• **Required work**: Identify every line of the data below that contains the word "dimensions", matching its case exactly, and copy each of those lines.

• **Records shown**:
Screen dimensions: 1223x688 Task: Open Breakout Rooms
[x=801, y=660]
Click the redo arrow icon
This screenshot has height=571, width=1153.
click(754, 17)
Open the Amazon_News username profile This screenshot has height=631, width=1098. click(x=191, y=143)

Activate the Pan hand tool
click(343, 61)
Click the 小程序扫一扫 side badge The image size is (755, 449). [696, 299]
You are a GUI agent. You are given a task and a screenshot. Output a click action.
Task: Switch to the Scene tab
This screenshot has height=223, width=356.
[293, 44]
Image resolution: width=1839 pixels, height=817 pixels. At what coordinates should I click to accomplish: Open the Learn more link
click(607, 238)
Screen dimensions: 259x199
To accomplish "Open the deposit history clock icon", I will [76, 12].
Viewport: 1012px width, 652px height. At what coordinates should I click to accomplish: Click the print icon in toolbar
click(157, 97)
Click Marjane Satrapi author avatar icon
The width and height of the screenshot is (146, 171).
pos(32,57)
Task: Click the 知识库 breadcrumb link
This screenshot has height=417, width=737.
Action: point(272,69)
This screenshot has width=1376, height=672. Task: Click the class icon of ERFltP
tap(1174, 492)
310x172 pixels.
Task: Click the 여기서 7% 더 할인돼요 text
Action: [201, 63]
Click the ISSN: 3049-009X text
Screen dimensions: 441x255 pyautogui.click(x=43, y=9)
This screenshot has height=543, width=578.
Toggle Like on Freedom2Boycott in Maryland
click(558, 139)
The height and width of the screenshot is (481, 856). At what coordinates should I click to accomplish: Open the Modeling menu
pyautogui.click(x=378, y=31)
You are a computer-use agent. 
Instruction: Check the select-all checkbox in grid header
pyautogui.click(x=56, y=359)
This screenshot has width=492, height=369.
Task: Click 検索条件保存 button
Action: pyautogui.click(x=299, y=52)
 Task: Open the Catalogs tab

• **Solved problem**:
Screen dimensions: 1223x688 Task: Open Breakout Rooms
Screen dimensions: 259x199
Screen dimensions: 441x255 pyautogui.click(x=43, y=9)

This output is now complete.